▸ Given request:
In the bug report below, which lines of the second FASTQ example, the one with an @ at the start of a quality line, begin with the @ symbol?

### Excerpted text

CDCgov / mycosnp-nf

CDCgov/mycosnp-nf
Apache License 2.0
36 stars 33 forks source link

Urgent: downsample_rate.nf incorrectly counts total basepairs and reads #90

Closed rpetit3 closed 1 year ago

rpetit3 commented 1 year ago

Describe the bug The calcualtions for READS_LEN and NUM_READS in downsample_rate.nf use the @ symbol at the start of the line. Unfortunately, the @ symbol is also a quality score which can occur at the start of line.

Impact As the number of quality lines that start with @ goes up, READS_LEN becomes more undercounted and NUM_READS becomes more overcounted.

Example

Unaffected FASTQ

@SRR13965548.14
GTCCTAGATGCAGCTCGCCGCCGTGATAATGGCGAAAACATTAGTACAGAAGCATCTTGCGCAAAAATGTTTGCGACTGAAATGTGCGGACGTGTTGCTGACCGCTGTGTACAGATTCACGGTGGTGCGGGCTATATCAGTGAATATGCCA
+
BBBBBFFBF5@45CGB22EEEEEECDHFBHHFBEGEGGHHHHHHHHHHHHHHHHHHHHHHGGGGGHHHHHHHHHGGGGGHHGHHHHHGGGGGGGGHHHHHHHHGGGGGHHHHHHHHHHHHHGGHGGGHGGGGGHHHHHGHGHHHHHGHGHG
@SRR13965548.15
TGGTTTCTCCTTGACTCTCTCTTAATCTAGCTTCAGATCAAGATAAAAAGGAATACTCCATGAAAAAGCCTATTGTTCTCGTACTTTCAACATTAATGTTGGGTATGTCGGCAACTGCGATGGCCGATTCAAATCATCGTTGGGATAACTA
+
AAAAAFFFFFFF11AFEGEGDGHBBGHHBBGHHHHHBHHHHGGHHHHHHGGHHGHHHHHHHHHHHHHGHHHHHHGHHHHHGGGHHHHHHHHHHHHHHHFHHHGGHHHHHHGGGGHHHHGGHGGHHGGGGHHHFHHHHHHHHGHGHHGHHHH

A FASTQ with a @ at the start of a quality line

@SRR13965548.14
GTCCTAGATGCAGCTCGCCGCCGTGATAATGGCGAAAACATTAGTACAGAAGCATCTTGCGCAAAAATGTTTGCGACTGAAATGTGCGGACGTGTTGCTGACCGCTGTGTACAGATTCACGGTGGTGCGGGCTATATCAGTGAATATGCCA
+
@BBBBFFBF5@45CGB22EEEEEECDHFBHHFBEGEGGHHHHHHHHHHHHHHHHHHHHHHGGGGGHHHHHHHHHGGGGGHHGHHHHHGGGGGGGGHHHHHHHHGGGGGHHHHHHHHHHHHHGGHGGGHGGGGGHHHHHGHGHHHHHGHGHG
@SRR13965548.15
TGGTTTCTCCTTGACTCTCTCTTAATCTAGCTTCAGATCAAGATAAAAAGGAATACTCCATGAAAAAGCCTATTGTTCTCGTACTTTCAACATTAATGTTGGGTATGTCGGCAACTGCGATGGCCGATTCAAATCATCGTTGGGATAACTA
+
AAAAAFFFFFFF11AFEGEGDGHBBGHHBBGHHHHHBHHHHGGHHHHHHGGHHGHHHHHHHHHHHHHGHHHHHHGHHHHHGGGHHHHHHHHHHHHHHHFHHHGGHHHHHHGGGGHHHHGGHGGHHGGGGHHHFHHHHHHHHGHGHHGHHHH

Using the calculations for READS_LEN and NUM_READS

READS_LEN=\$(zcat ${reads} | awk '/^@/ {getline; len+=length(\$0)} END {print len}')

######
### Material shown

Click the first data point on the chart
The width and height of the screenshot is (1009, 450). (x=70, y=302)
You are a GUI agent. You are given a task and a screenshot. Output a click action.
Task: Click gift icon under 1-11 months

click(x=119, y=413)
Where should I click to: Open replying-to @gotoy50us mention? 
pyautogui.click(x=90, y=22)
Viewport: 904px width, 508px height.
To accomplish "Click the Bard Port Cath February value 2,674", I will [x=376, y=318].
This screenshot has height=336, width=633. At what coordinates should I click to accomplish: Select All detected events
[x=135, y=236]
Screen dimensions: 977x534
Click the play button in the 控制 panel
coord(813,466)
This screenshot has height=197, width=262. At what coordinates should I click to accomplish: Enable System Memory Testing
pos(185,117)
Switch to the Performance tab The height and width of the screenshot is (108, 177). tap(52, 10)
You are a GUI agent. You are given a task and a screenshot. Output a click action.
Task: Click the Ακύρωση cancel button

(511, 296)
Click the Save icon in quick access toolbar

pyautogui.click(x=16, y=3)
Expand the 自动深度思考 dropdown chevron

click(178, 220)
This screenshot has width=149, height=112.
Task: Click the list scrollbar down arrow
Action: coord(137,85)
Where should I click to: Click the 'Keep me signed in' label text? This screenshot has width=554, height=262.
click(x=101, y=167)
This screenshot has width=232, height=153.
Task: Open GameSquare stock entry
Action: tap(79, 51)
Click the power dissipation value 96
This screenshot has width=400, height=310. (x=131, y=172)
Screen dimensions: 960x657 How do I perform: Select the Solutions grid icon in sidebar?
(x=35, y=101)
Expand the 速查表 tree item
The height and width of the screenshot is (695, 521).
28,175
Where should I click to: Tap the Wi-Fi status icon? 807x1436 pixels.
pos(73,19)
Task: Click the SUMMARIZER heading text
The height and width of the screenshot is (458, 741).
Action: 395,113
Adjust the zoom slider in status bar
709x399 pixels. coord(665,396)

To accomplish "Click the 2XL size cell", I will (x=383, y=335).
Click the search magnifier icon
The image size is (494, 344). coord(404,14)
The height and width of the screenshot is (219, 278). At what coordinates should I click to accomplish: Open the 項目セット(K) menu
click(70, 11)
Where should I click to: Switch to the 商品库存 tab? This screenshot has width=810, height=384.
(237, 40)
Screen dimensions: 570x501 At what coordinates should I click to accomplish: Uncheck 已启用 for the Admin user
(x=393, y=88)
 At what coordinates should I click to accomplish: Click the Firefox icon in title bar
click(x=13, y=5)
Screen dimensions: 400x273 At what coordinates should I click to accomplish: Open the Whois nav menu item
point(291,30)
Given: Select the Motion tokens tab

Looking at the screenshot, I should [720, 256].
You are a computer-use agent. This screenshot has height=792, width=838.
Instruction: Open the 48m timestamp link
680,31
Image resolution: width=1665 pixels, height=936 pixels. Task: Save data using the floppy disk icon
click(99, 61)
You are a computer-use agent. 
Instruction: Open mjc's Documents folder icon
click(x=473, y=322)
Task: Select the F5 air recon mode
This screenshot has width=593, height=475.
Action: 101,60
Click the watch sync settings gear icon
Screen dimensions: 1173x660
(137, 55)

######

▸ Response to this exercise:
- @SRR13965548.14
- @BBBBFFBF5@45CGB22EEEEEECDHFBHHFBEGEGGHHHHHHHHHHHHHHHHHHHHHHGGGGGHHHHHHHHHGGGGGHHGHHHHHGGGGGGGGHHHHHHHHGGGGGHHHHHHHHHHHHHGGHGGGHGGGGGHHHHHGHGHHHHHGHGHG
- @SRR13965548.15